Start of Working data

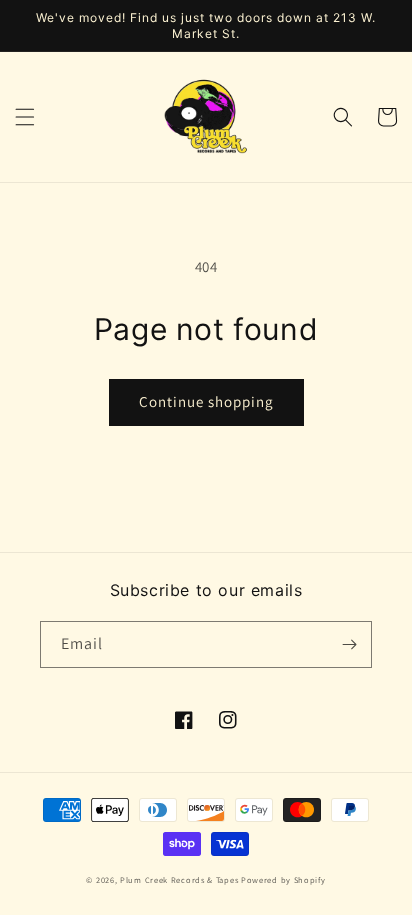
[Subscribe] (349, 644)
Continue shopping (206, 401)
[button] (25, 117)
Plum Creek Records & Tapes (179, 879)
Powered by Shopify (283, 879)
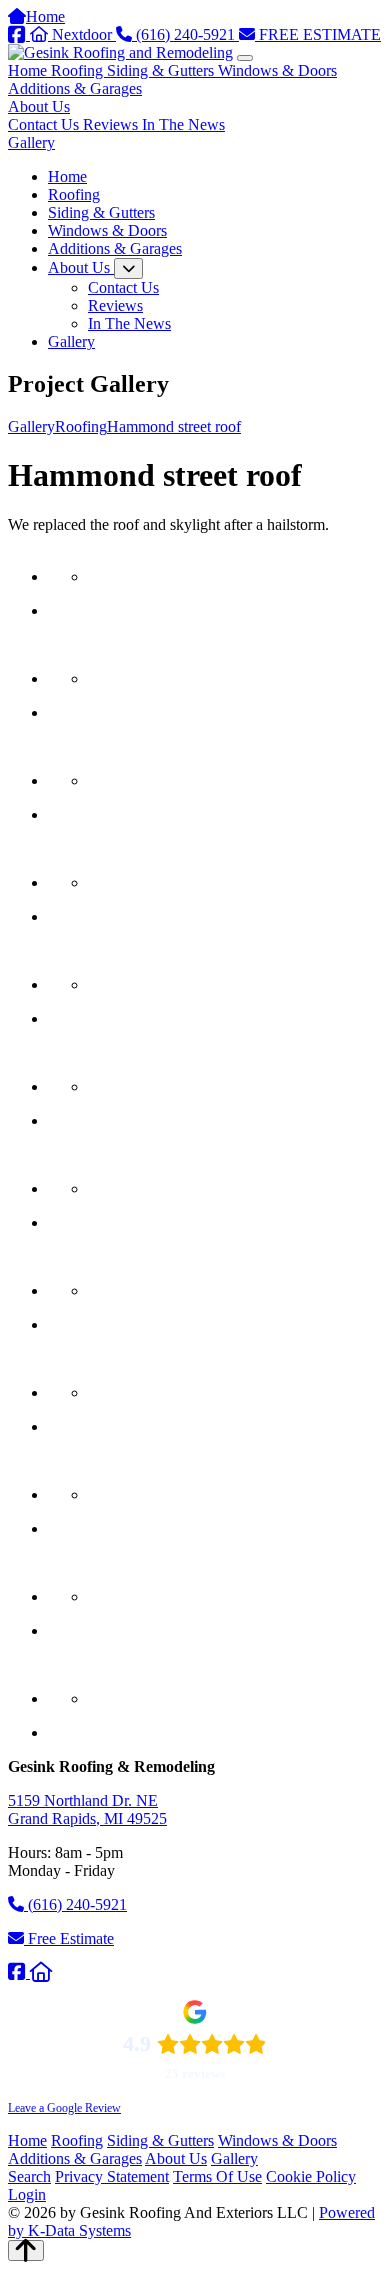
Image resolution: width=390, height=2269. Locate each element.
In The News (183, 124)
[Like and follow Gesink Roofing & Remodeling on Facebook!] (19, 1972)
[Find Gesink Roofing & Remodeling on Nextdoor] (41, 1972)
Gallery (31, 142)
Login (27, 2194)
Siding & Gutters (162, 70)
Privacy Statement (112, 2176)
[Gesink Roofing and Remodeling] (120, 52)
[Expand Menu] (128, 268)
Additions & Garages (75, 88)
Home (29, 70)
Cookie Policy (311, 2176)
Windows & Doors (277, 70)
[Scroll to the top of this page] (26, 2250)
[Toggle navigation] (245, 58)
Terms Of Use (217, 2176)
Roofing (79, 70)
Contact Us (45, 124)
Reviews (112, 124)
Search (29, 2176)
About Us (39, 106)
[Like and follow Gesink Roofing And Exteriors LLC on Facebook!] (19, 34)
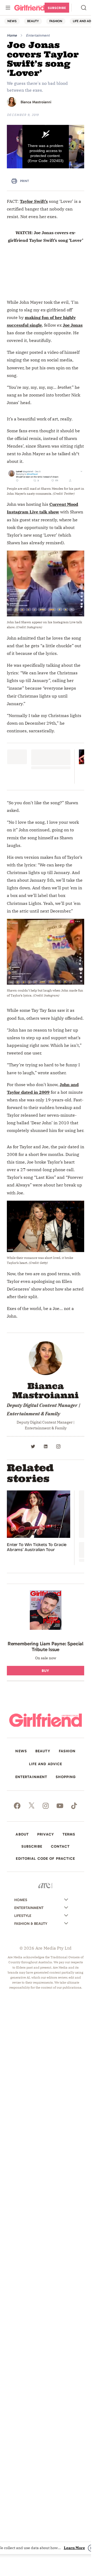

End of Working data

### Assigned task
If the string "Gesink" appears in a line of the entries, report the line.

### Output for this exercise
[Like and follow Gesink Roofing & Remodeling on Facebook!] (19, 1972)
[Find Gesink Roofing & Remodeling on Nextdoor] (41, 1972)
[Gesink Roofing and Remodeling] (120, 52)
[Like and follow Gesink Roofing And Exteriors LLC on Facebook!] (19, 34)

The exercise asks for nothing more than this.